■ **Actions to take**:
[1] In the introduction to Hinduism, which religions born of the Indian sub-continent fall outside the term 'Hinduism'?
[2] Pick up the introduction to Hinduism after its final sentence and keep writing.

■ **Document extract**:
◆ ◆ ◆ ◆

It was especially difficult to introduce Hinduism to the students of the World Religion class. The many religious traditions of India are intertwined throughout a long and complex history; and maybe we are wrong in our attempt to discern a single religion that we can call Hinduism.
Until the diverse traditions of Indian religion are properly separated by their history, practice, origin or language, we are left with the modern habit of introducing Hinduism as a single, multifaceted religion with dozens of important texts, and practices, spanning over three thousand years.
The following post presents an easy-to-follow orientation to studying Hinduism. Please feel free to comment.
The trouble with the term ‘Hinduism’ is that it refers to all of the religious traditions born of the Indian sub-continent with the exception of Buddhism, Jainism and Sikhism.
Popular use of the term ‘Hinduism’ – and the subsequent consolidating of myriad religious traditions into one religion called ‘Hinduism’ – is a very late tendency that began in India’s colonial period.
Indian religion (Hindi religion) starts with a very ancient religion based in the Sanskrit language that scholars and adherents call Vedic religion.

◆ ◆ ◆ ◆

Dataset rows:
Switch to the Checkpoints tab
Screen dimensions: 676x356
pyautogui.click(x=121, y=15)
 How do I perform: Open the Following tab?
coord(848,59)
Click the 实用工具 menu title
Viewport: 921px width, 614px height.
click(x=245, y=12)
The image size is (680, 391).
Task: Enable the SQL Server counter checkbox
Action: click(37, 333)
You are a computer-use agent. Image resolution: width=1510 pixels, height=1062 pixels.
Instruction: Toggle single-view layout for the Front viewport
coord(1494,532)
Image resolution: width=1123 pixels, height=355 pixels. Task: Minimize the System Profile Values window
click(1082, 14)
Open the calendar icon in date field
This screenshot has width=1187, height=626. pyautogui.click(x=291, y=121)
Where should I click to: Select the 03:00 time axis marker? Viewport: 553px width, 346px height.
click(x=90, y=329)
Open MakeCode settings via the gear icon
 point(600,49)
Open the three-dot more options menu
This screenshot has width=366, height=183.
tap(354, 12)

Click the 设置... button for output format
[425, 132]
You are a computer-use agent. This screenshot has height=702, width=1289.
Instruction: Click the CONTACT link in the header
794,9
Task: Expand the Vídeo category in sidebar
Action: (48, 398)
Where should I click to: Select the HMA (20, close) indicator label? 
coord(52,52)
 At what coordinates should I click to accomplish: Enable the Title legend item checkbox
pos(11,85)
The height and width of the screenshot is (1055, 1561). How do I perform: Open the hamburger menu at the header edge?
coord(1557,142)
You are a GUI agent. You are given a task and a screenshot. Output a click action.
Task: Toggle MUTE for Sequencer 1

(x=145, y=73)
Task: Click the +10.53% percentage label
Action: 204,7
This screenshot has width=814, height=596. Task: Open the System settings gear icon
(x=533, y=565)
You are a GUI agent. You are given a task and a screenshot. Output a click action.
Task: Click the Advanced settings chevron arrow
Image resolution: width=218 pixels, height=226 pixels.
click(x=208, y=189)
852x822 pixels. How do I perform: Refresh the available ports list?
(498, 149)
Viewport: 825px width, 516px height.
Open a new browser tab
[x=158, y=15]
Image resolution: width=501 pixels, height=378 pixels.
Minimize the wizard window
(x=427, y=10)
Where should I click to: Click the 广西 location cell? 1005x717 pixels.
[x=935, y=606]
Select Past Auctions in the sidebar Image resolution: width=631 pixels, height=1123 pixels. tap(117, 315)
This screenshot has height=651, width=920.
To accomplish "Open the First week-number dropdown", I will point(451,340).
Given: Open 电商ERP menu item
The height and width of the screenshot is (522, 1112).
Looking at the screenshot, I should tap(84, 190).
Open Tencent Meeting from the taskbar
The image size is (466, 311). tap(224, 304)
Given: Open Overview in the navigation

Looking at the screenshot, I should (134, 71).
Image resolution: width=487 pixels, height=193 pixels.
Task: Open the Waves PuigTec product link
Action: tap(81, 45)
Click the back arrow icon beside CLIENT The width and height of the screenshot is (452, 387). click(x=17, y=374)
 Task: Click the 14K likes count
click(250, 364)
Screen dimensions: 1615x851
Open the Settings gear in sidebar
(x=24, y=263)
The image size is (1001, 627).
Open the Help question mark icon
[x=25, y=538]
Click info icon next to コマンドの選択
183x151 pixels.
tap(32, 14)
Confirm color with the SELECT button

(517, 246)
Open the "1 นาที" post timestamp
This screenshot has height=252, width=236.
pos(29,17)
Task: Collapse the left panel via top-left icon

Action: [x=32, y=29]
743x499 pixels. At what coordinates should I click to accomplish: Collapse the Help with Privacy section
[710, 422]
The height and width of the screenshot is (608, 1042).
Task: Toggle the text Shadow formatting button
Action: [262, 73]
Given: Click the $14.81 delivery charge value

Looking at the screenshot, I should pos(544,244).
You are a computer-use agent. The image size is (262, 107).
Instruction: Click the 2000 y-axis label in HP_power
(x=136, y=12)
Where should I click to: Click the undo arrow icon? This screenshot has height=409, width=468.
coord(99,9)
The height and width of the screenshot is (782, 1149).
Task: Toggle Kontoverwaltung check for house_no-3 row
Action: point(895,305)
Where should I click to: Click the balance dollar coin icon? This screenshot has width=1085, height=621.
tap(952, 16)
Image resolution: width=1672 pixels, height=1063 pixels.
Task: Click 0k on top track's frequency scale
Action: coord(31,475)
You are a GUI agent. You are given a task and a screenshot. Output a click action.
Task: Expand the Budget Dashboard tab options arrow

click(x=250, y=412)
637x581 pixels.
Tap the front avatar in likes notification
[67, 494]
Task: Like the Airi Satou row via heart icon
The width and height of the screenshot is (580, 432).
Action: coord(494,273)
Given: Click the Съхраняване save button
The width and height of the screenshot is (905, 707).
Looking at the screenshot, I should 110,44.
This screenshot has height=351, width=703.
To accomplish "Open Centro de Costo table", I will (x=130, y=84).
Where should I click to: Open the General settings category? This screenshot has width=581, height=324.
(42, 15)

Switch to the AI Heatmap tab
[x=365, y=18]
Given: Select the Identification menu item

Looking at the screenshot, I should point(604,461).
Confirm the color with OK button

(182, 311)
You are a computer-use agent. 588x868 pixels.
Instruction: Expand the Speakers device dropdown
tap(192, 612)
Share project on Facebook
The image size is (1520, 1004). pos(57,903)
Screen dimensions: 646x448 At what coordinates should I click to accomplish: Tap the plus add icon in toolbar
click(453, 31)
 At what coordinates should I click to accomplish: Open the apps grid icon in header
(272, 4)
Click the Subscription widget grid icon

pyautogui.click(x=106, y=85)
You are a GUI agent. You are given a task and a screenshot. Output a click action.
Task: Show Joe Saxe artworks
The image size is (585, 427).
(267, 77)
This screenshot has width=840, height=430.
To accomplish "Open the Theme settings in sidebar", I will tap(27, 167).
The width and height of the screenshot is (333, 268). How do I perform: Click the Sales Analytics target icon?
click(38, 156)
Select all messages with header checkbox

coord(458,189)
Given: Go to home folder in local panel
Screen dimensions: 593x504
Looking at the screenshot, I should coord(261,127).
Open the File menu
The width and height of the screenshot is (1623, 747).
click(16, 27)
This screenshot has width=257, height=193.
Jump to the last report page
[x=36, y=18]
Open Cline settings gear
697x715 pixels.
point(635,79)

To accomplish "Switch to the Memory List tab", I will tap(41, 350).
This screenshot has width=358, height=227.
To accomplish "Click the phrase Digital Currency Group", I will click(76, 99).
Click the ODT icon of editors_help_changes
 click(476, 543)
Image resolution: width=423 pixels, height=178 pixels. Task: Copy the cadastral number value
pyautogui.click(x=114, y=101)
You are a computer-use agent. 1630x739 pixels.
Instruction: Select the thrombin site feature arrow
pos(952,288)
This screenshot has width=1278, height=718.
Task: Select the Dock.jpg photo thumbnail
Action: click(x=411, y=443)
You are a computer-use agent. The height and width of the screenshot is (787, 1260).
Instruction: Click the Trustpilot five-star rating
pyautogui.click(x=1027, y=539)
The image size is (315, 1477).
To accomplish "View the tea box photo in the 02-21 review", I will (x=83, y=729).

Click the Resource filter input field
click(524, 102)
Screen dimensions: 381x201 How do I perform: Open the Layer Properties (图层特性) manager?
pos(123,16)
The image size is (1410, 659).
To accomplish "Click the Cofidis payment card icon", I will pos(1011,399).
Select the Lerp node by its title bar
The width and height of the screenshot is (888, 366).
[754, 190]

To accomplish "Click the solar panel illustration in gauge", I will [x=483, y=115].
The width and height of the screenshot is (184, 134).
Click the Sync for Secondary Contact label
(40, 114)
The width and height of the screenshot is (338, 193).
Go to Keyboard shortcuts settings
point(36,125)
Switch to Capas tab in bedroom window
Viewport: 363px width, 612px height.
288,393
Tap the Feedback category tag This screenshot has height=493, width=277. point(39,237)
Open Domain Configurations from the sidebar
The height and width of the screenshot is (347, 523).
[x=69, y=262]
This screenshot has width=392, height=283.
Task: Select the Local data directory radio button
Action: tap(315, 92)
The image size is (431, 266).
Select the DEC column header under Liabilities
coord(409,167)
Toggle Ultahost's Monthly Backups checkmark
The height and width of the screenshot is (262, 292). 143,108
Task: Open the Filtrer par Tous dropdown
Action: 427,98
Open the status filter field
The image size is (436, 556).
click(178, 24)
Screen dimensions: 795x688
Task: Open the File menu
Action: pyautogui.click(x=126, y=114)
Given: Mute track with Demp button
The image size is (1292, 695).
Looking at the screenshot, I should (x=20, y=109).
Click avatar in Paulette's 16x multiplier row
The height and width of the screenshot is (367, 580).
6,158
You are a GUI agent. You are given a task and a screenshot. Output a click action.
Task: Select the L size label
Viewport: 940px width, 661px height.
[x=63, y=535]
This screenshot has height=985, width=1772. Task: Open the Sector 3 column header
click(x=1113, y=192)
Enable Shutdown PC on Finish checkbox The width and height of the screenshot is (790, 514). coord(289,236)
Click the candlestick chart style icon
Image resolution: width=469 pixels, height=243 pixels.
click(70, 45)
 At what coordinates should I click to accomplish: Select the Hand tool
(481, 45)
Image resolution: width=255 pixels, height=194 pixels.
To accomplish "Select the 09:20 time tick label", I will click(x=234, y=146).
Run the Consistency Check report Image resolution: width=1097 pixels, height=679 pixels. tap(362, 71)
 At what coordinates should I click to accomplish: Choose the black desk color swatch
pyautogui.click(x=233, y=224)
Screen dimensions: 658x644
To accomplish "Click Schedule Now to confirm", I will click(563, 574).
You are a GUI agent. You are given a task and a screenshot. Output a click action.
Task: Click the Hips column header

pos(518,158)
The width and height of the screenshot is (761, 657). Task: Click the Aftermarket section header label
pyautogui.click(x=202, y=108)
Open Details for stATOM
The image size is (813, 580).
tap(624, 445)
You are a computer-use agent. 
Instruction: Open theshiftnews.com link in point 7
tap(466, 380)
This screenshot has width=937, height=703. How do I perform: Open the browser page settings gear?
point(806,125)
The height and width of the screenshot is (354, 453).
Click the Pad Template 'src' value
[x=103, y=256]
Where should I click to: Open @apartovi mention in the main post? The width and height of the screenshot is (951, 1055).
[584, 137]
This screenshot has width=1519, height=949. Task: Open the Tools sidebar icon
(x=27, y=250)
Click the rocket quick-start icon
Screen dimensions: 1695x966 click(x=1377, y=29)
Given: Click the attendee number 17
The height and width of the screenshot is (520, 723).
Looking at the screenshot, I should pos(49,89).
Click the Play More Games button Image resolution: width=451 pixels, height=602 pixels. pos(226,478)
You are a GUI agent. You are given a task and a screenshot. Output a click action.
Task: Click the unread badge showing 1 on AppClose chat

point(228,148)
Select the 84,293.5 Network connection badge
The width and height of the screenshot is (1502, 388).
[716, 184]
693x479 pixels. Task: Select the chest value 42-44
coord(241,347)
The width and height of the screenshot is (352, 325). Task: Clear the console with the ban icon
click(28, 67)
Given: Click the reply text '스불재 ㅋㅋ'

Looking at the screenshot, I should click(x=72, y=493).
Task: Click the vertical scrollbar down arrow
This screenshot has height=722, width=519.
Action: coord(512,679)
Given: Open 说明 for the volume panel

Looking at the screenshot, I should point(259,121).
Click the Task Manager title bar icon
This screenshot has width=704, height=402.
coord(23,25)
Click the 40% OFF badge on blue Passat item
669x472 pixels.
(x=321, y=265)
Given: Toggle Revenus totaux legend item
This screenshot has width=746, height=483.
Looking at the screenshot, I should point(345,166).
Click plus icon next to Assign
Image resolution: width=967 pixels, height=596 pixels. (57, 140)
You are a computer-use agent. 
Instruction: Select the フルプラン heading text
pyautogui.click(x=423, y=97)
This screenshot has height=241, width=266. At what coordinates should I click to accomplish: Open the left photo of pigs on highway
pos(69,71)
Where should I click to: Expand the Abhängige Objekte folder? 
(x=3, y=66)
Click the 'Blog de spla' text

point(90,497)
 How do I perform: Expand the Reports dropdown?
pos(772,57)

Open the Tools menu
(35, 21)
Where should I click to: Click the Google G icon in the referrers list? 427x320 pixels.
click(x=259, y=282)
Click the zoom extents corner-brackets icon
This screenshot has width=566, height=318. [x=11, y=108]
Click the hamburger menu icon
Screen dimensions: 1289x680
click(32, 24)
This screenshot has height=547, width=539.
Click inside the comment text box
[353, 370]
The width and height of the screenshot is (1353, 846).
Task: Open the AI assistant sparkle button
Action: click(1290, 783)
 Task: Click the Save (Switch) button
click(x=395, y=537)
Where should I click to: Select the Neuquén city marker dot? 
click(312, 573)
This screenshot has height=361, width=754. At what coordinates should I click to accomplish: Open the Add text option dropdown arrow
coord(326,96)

◆ ◆ ◆ ◆

■ **Results by task**:
[1] Buddhism, Jainism and Sikhism.

[2]
The early Vedic religion informs all religious texts and practices that would come after.
The second major part of Hindu tradition can be called Puranic religion, which developed gradually, a thousand years after the Vedic, that is, two thousand years ago.
For the sake of clarity, I present the development of Hinduism as a two part history with Vedic traditions followed by Puranic traditions.
There is no single founder, nor known origin of the Hindu Vedic tradition, but its existence is attested in the archaeological record from the second half of the first millennium B.C.E.
Earlier dates for the Vedic tradition are often hotly contested; some experts claim that the Vedic tradition is, at the very least, three-thousand years old.
The fire-alter is fundamental to Vedic religious practice and is one of the primary concerns of the sacred texts called the Vedas. Like much of ancient religion throughout history, sacrifice (often blood sacrifice) and the fire-altar are at the center of ritual practice in the earliest of Hindu religion.
Vedic ceremony concerns all aspects of life, from royal ceremony and public festivals, to private life-cycle rituals for marriage, fertility, birth, coming of age, illness and death.
The Vedic texts include creation stories, ritual practice, and stories of many gods. The gods who dominate the Vedas are Indra, Agni, Varuna and Soma.
The Vedas are four major collections of Sanskrit writings and are considered the oldest of the Hindu sacred texts which influence and inform all sacred texts that came after them.
There are four Vedas: The Rig Veda (Knowledge of Verses), The Sama Veda (Knowledge of Songs), The Yarjur Veda (Knowledge of Sacrifice) and The Atharva Veda (Knowledge of the Fire Priest).
The Rig Veda is considered the most ancient and consist of over 1000 poems, organized into ten ‘circles’ or ‘mandalas’.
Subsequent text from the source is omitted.